- _EXTRAIT CHOISI_:
23 août 2017

« Les Jeux vont faire gagner vingt-cinq ans à la cause du handicap »

En 2024, la capitale devrait être accessible à tous, espère la présidente du Comité Paralympique.

Le logo officiel de la candidature parisienne a beau ne faire référence qu’à la dimension olympique de Paris 2024, les meilleurs athlètes paralympiques seront une -dimension essentielle de la réussite éventuelle des Jeux. Médaillée de bronze en  2004 en escrime fauteuil, la présidente du Comité paralympique et sportif français, Emmanuelle Assmann, milite pour des Jeux divers qui améliorent la situation du handicap en France.

Même si le logo de la candidature -parisienne pour 2024 ne mentionne que les Jeux olympiques, êtes-vous satisfaite de la place accordée au mouvement paralympique ?

Nous sommes très impliqués au sein du comité de candidature. Avec Tony Estanguet – coprésident de Paris 2024 –, on se connaît depuis un moment puisque nous faisions partie du Team EDF, mixte entre athlètes olympiques et -paralympiques. Bien que le mot « paralympique » soit généralement peu employé, tous les acteurs, de la Ville à l’Etat, insistent sur l’unité dont nous sommes parties prenantes et qui fait notre force.

Le paralympisme a-t-il une place différente par rapport à la candidature pour 2012 ?
Je vois la différence dans le degré d’implication des athlètes paralympiques. A chaque déplacement, il y a au moins un ou deux représentants. On ne parle pas que du paralympique mais aussi de la question du handicap : on veut que les Jeux soient accessibles à tous, dans les lieux de célébration ou dans les stades.

 

L’organisation des Jeux suscite beaucoup de critiques quant à leur réelle utilité pour la société civile. Peuvent-ils vraiment servir la cause du handicap en France ?

Oui, d’ailleurs les éditions précédentes apportent la preuve de l’impact que cela peut avoir. Cela a été flagrant à Pékin où, avant les Jeux 2008, les gens en situation de handicap vivaient cachés dans les -familles. Tout à coup, les champions paralympiques ont été vus comme des héros. A Londres, le Team Great Britain était mixte. Les Jeux paralympiques de 2012 ont été un vrai tournant, avec des stades remplis. Alors que l’on voit que les lois sur le handicap sont reportées d’année en année, les Jeux 2024 vont nous faire gagner vingt-cinq ans en termes d’infrastructures et d’accessibilité ! Pouvoir dire que l’on va accueillir le monde entier en  2024 est un véritable levier. Il n e faut pas être non plus utopique : tout le métro parisien ne sera pas accessible mais l’objectif est d’avoir au moins un quadrillage efficace. Par exemple, toutes les nouvelles lignes du Grand -Paris seront accessibles.

N’avez-vous pas le sentiment que les athlètes paralympiques sont la bonne conscience de Jeux qui brassent beaucoup d’argent ?
Beaucoup de sportifs olympiques ne sont pas des stars et ne gagnent pas leur vie grâce à leur discipline. Certains sont médiatisés uniquement en cas de médailles. Après, il est vrai que le mouvement paralympique possède des valeurs dont on peut être fier. Nos athlètes n’ont pas un parcours de vie simple et ils arrivent à dépasser leur singularité. Ce n’est pas parce que l’on n’est pas grand et en bonne santé que l’on ne peut pas être -reconnu pour ses performances.

- _CONSIGNE_: Poursuivez l'entretien ci-dessus sur Paris 2024 et le handicap, en reprenant juste après sa dernière phrase.

- _LIGNES DE DONNÉES_:

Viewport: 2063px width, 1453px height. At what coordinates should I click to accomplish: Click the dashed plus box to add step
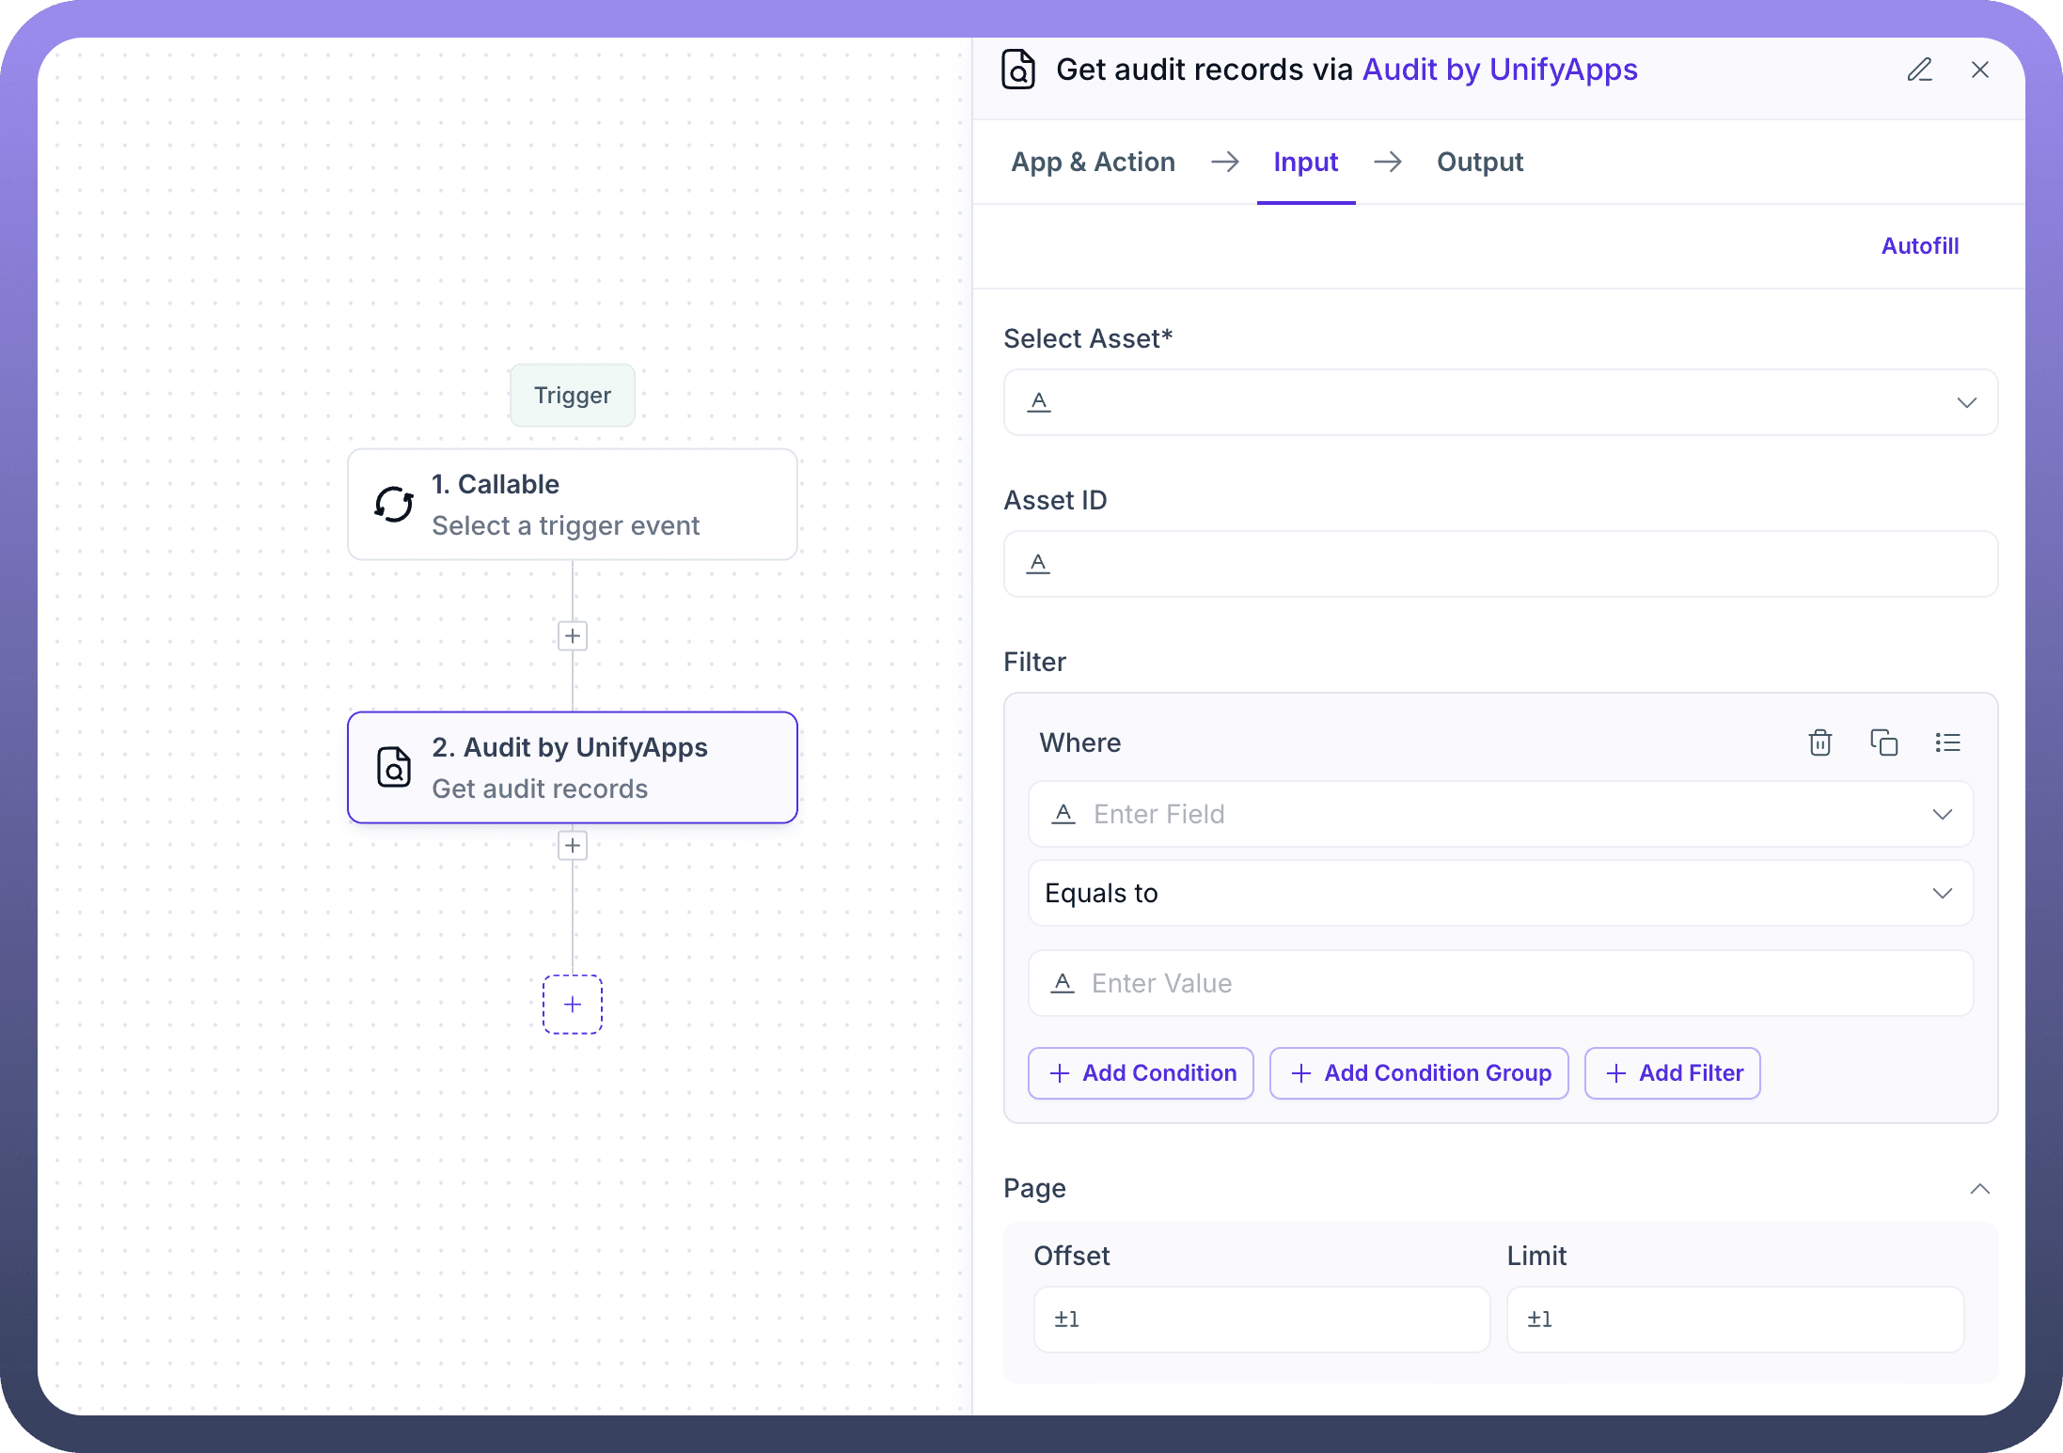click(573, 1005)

* * *

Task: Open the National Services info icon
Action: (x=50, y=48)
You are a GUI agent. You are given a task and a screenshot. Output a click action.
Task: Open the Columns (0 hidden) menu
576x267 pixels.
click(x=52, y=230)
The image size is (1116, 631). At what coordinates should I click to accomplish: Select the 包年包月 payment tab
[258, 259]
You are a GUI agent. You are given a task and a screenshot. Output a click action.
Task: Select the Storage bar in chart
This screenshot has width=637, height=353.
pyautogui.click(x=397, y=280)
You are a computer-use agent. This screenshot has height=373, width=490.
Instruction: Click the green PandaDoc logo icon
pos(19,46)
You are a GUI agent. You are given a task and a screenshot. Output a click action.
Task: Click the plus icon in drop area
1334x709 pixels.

- _CORRIGÉ_:
A 20 ans, à l’hôpital, on m’a expliqué toutes les choses que je ne pouvais plus faire. J’ai poussé la porte d’un club d’escrime et un maître d’armes m’a dit que c’était à moi d’écrire ce que je pouvais encore faire. J’ai découvert qu’il pouvait naître de ce corps-là un vrai plaisir à faire une activité sportive.

Le handicap mental est l’enfant pauvre du mouvement paralympique. Paris 2024 va-t-il essayer d’améliorer cette réalité ?
Il y a deux membres fondateurs au sein du Comité paralympique : le handisport et le sport adapté – consacré aux handicapés mentaux –, qui a effectué son retour aux Jeux en  2012 après sa suspension (pour un cas de tricherie en  2000). Il n’est pas simple de classifier les handicaps mentaux, même si cela progresse. En  2024, on travaillera avec le Comité paralympique international pour que tous les types de handicaps soient présents. Et on fera aussi en sorte que tous les publics puissent assister aux compétitions grâce aux bénévoles.

 

L’enjeu de Paris 2024 n’est-il pas plus fort pour le sport paralympique que pour le sport olympique ?
Il existe un fossé -entre ces deux dimensions. Pour 1 euro dépensé dans la préparation d’un athlète paralympique, 20  euros le sont pour un athlète olympique. On a de la marge, donc le développement va être plus fort chez nous. Il y a des signes positifs : récemment, le ministère a versé 1  million d’euros supplémentaire. Nous avons besoin d’un soutien financier et d’une expertise pour encadrer les 22 disciplines. Nos entraîneurs sont des bénévoles, ils doivent prendre des congés payés ou des congés sans solde. A Paris, toutes les équipes de France seront qualifiées directement et il faudra que l’on soit compétitif dans des sports collectifs comme le goalball – sport de ballon pour déficients visuels  ou le volley assis. Il y a encore du travail pour rejoindre les meilleures nations paralympiques.